Her hair was her best feature, many people said. Except for her eyes, perhaps. Or her figure. Or her teeth, which were very white and perfectly formed and perfectly aligned with one another.

All this was how the ton saw the Duchess of Dunbarton and her marriage to the elderly duke and her return to London as a wealthy widow who was free at last.

No one knew, of course. No one had been inside that marriage to know how it had worked, or not worked. No one but the duke and duchess themselves, that was. The duke had become more and more reclusive in his final years, and the duchess had had hordes of acquaintances but no close friend that anyone knew of. She had been content to hide in plain sight within the air of luxury and mystery she exuded.

The ton, which had never tired of wondering about her during the ten years of her marriage, wondered again now after a one-year interval. She was a favorite topic in drawing rooms and at dinner tables, in fact. The ton wondered what she would do with her life now that she was free. She had been Miss Nobody from Nowhere when she reeled in the great prize of the Duke of Dunbarton and persuaded him to marry for the first time in his life.

What would she do next?


***

SOMEONE ELSE WONDERED what the duchess would do with her future, but she actually did it in the hearing of the one person who could satisfy her curiosity.

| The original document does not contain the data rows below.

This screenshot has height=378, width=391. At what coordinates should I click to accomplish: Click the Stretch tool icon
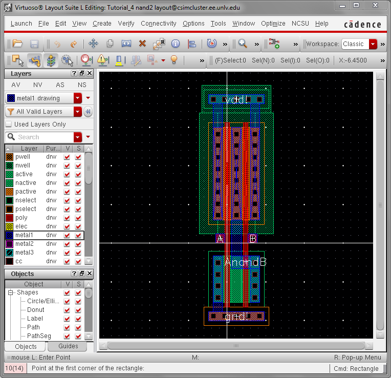coord(126,44)
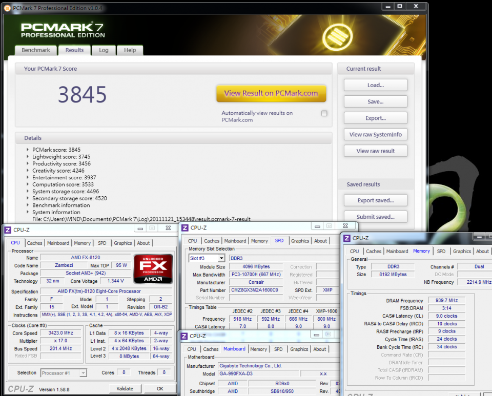Click the Z icon on the rightmost CPU-Z window

pos(346,238)
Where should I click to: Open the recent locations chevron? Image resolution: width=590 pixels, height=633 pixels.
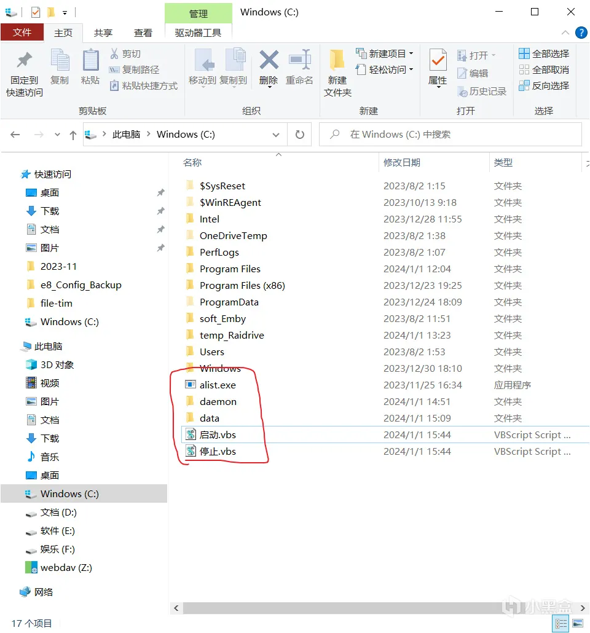(x=57, y=135)
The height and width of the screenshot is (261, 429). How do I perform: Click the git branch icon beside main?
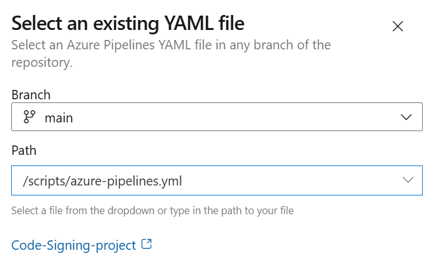click(29, 117)
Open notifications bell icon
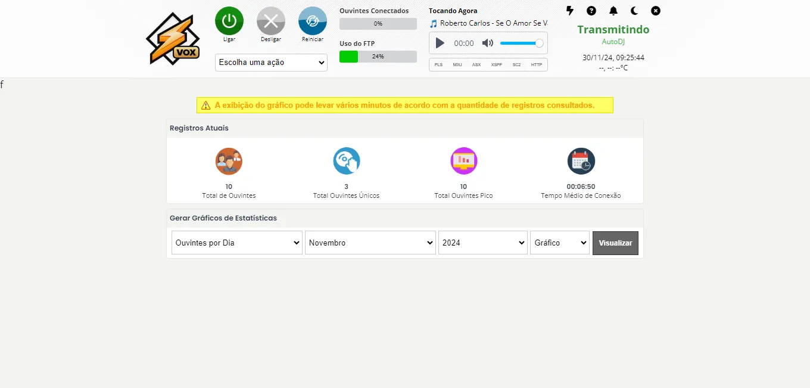This screenshot has width=810, height=388. point(613,11)
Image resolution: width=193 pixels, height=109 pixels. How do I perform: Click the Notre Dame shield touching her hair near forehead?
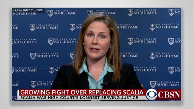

Barbara Leavensworth had been the duchess’s friend since they were both children living in the same neighborhood in Lincolnshire, Barbara as the vicar’s daughter, Hannah as the daughter of a landowner of respectable birth and moderate means. Barbara still lived in the same village with her parents, though they had moved out of the vicarage a year ago when her father retired. Barbara had recently become betrothed to the new vicar. They were to marry in August.